The Sentencing of Socrates (399 BC, Athens)

La caméra du drone zooma alors que Mélétos, une silhouette émaciée, un datapad à la main, s'approchait de l'accusé. Anytos et Lycon, ses co-accusateurs, observaient depuis la galerie virtuelle au-dessus. « Est-ce là l'homme qui corrompt la jeunesse et nie les dieux ? » grogna Anytos. « Mais où cette accusation a-t-elle commencé ? » L'année était trois cent quatre-vingt-dix-neuf avant Jésus-Christ, et Athènes était sur le point d'assister à un procès qui résonnerait à travers les âges.

Avant la décadence baignée de néons, Athènes prospérait. Socrate, fils de Sophronisque, perfectionnait son art du débat, souvent trouvé près de l'ancienne Agora, questionnant tous ceux qui voulaient bien l'écouter. « Une vie sans examen ne vaut pas la peine d'être vécue », méditait Socrate à Criton, son ami dévoué et admirateur, alors qu'ils marchaient à travers le marché animé près de la ligne de monorail futuriste.

« Ses enseignements sont dangereux », déclara Mélétos lors d'un rassemblement de dirigeants athéniens. « Il sape l'autorité de l'État ! » Anytos, un puissant politicien, hocha la tête en signe d'accord. Lycon, un rhéteur, jeta de l'huile sur le feu. « Ses questions constantes mènent à la discorde et au manque de respect. »

« Je ne cherche que la vérité », rétorqua Socrate lors d'un débat public près d'un monument en ruine. Apollodore, un fervent disciple de Socrate, se tenait à proximité, prêt à défendre son mentor. « Il rend l'argument le plus faible le plus fort », ricana Lycon, espérant influencer l'opinion publique contre Socrate. « N'est-ce pas ce que font les sophistes ? »

« Socrate, tu dois renoncer à tes enseignements pour te sauver ! » supplia Criton à son ami. « Pourquoi devrais-je craindre ce que je ne connais pas ? » répondit Socrate calmement, les yeux fixés sur le lointain système de transport automatisé. « La mort pourrait être une bénédiction, un voyage vers un autre monde. »

Mélétos, Anytos et Lycon accusèrent formellement Socrate devant le tribunal athénien, soumettant des fichiers sur datapad comme preuves. « Il nie les dieux de l'État et introduit de nouvelles divinités ! » annonça Mélétos, sa voix résonnant dans la salle. « Il corrompt la jeunesse avec ses enseignements ! » ajouta Anytos, le visage déformé par la colère.

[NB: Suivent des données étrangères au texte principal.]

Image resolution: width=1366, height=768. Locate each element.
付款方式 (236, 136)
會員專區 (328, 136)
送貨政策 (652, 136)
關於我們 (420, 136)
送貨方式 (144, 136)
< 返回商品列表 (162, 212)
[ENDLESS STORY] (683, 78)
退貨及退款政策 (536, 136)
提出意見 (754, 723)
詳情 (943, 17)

Le jury, un groupe de citoyens athéniens, observait avec des visages solennels.

« J'ai toujours cherché à améliorer l'âme des Athéniens, » déclara Socrate dans sa défense. « Je questionne parce que je me soucie ! » Il marqua une pause, son regard balayant le jury. « Comme le philosophe René Descartes l'a dit : « Je pense, donc je suis. » Cesser de questionner, c'est cesser de vivre ! » proclama-t-il.

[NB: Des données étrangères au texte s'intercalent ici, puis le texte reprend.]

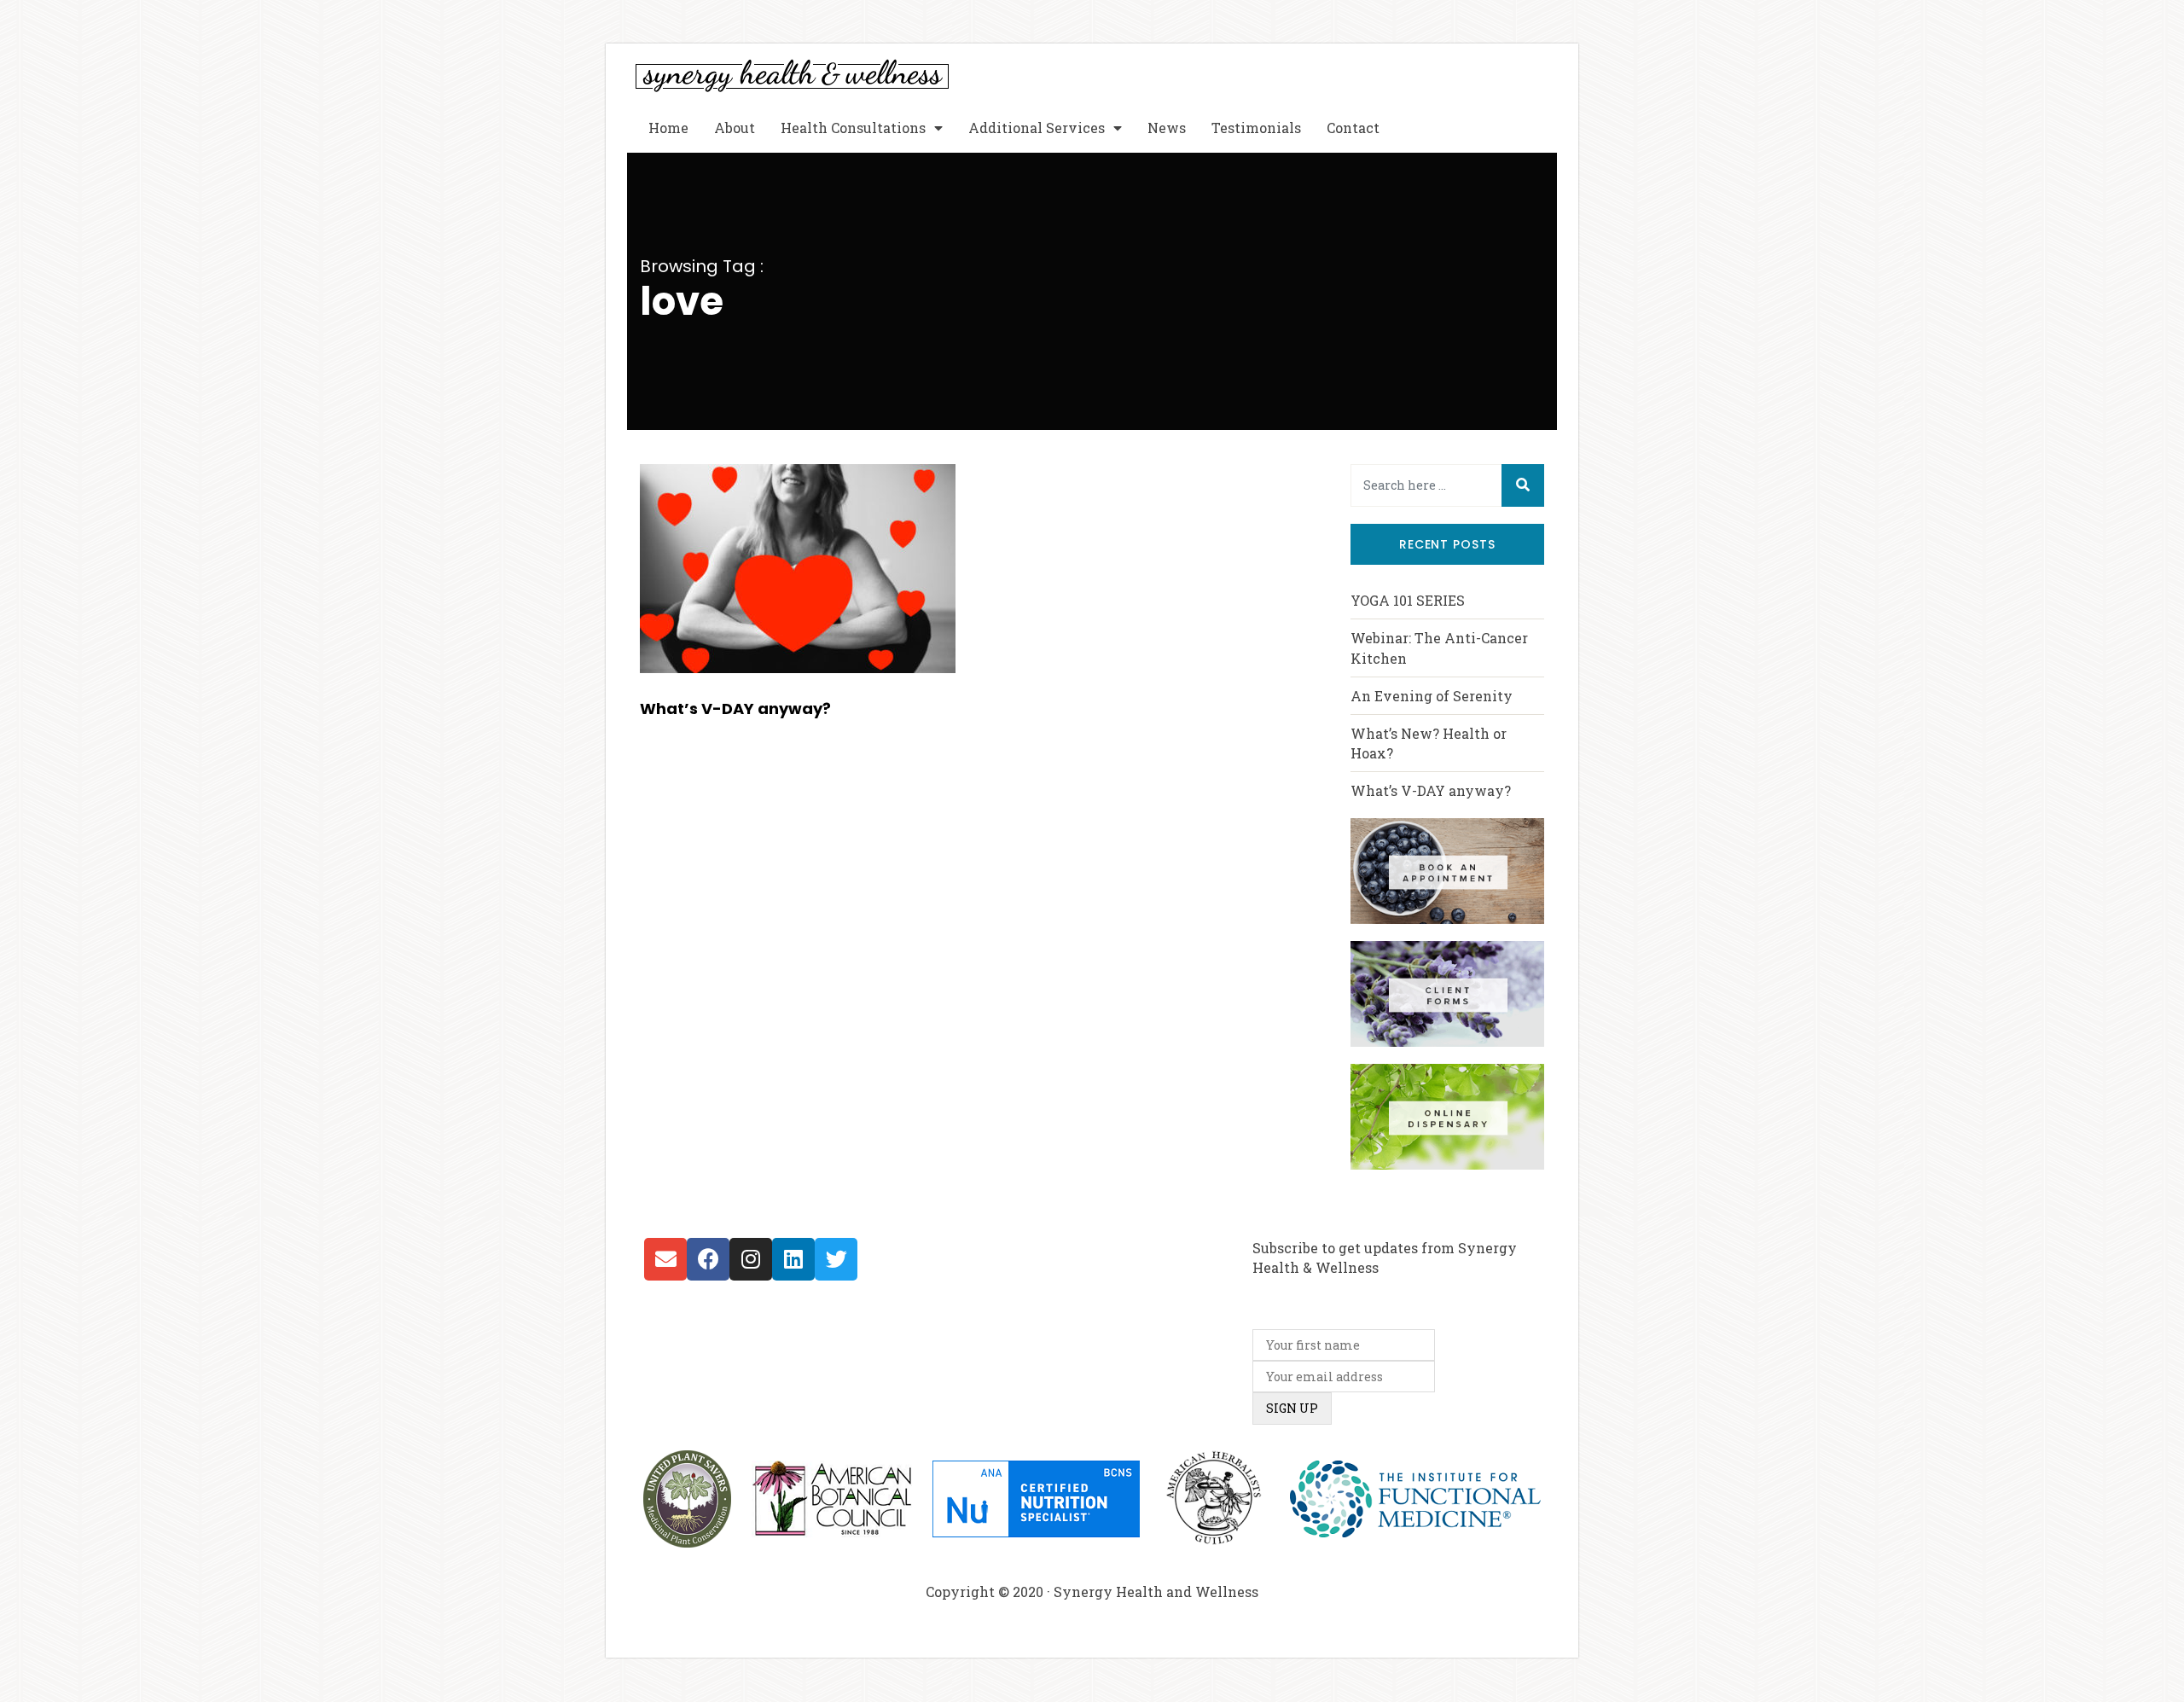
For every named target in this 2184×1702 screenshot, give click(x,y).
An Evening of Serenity (1431, 696)
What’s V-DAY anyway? (735, 708)
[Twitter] (836, 1259)
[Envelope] (665, 1259)
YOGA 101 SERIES (1407, 600)
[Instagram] (750, 1259)
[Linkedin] (793, 1259)
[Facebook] (708, 1259)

Le jury délibéra, leurs visages marqués par l'indécision. Phédon et Platon, disciples dévoués, écoutaient avec une attention fébrile. Criton se tordait les mains d'angoisse. Le vote fut exprimé, et le verdict fut lu : coupable.

« Vous avez condamné un innocent ! » s'écria Apollodore, la voix pleine de chagrin. Socrate resta calme, acceptant son destin. « L'heure du départ est arrivée, et nous allons chacun de notre côté », dit Socrate à Criton, la voix mesurée. « Moi pour mourir, et vous pour vivre. Lequel est le meilleur, Dieu seul le sait. »

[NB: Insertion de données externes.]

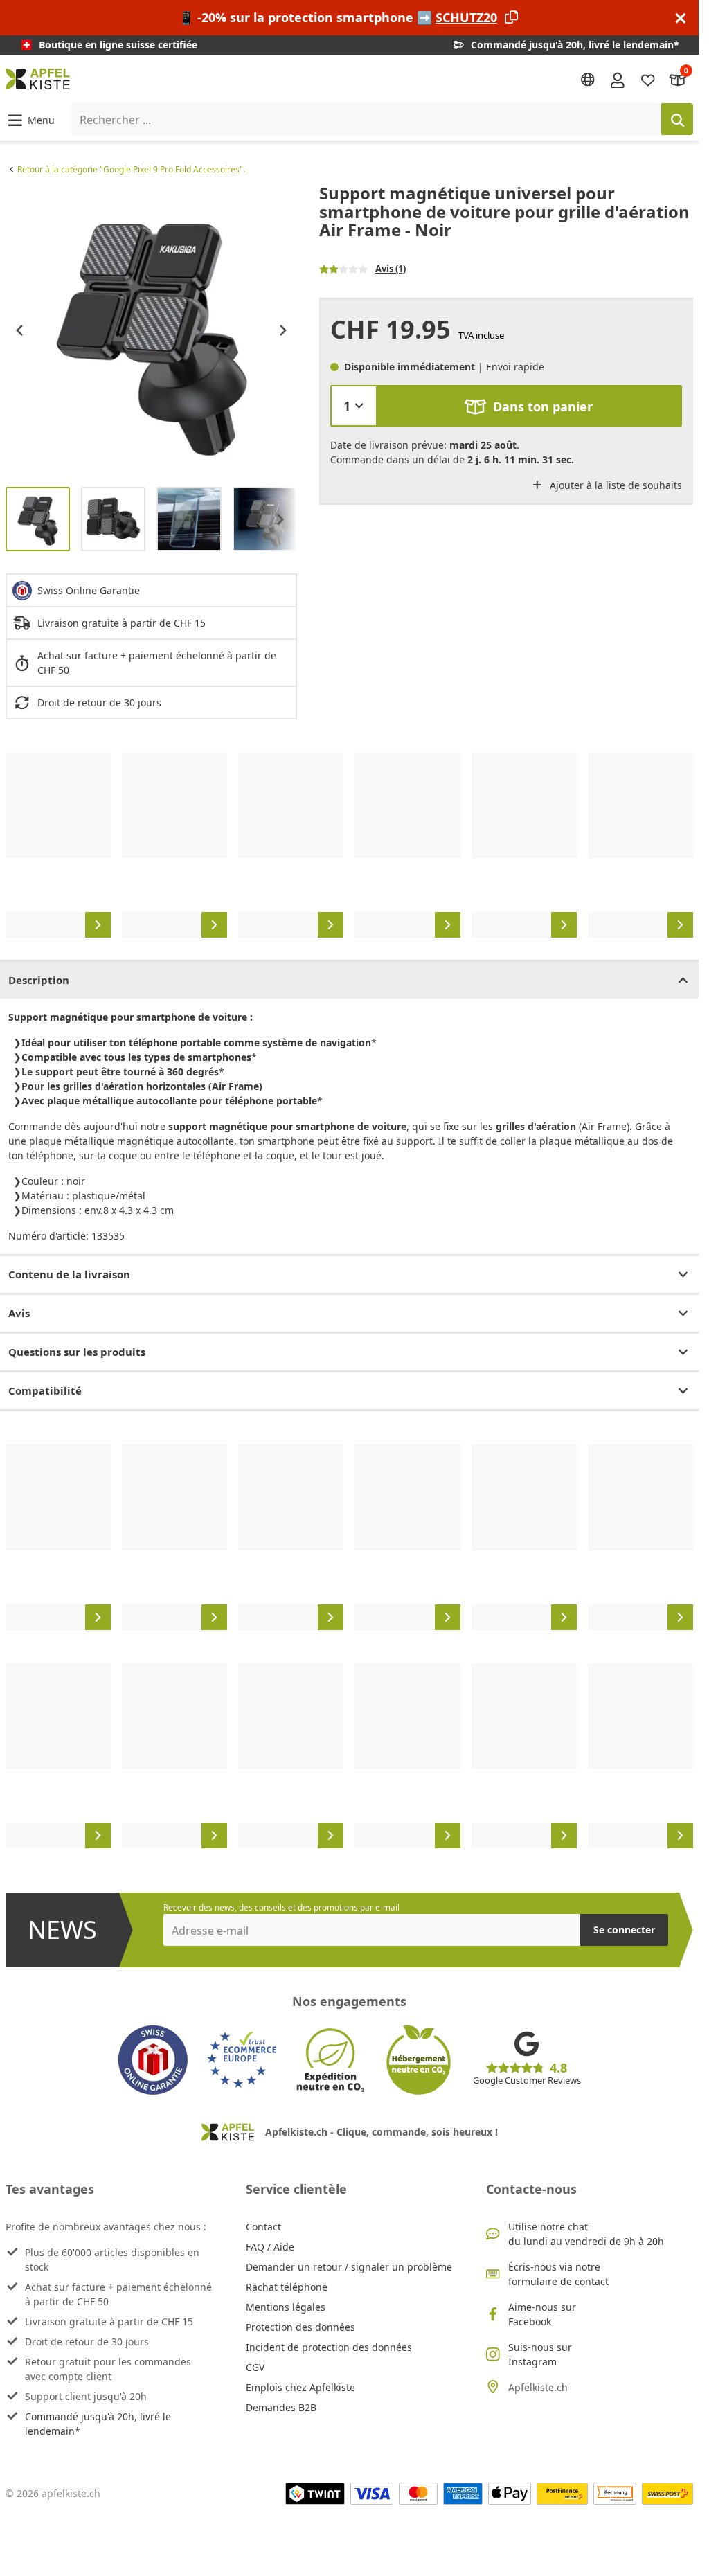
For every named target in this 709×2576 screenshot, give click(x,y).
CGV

Socrate but le ciguë, entouré de ses amis. Sa mort devint un symbole du choc entre la pensée individuelle et le pouvoir de l'État, à une époque où l'ancien cédait la place au nouveau. Son questionnement philosophique, préservé par Platon et d'autres, continua d'inspirer les penseurs pendant des millénaires. Même dans une ville baignée de néons et reconquise par la nature, son héritage perdurait.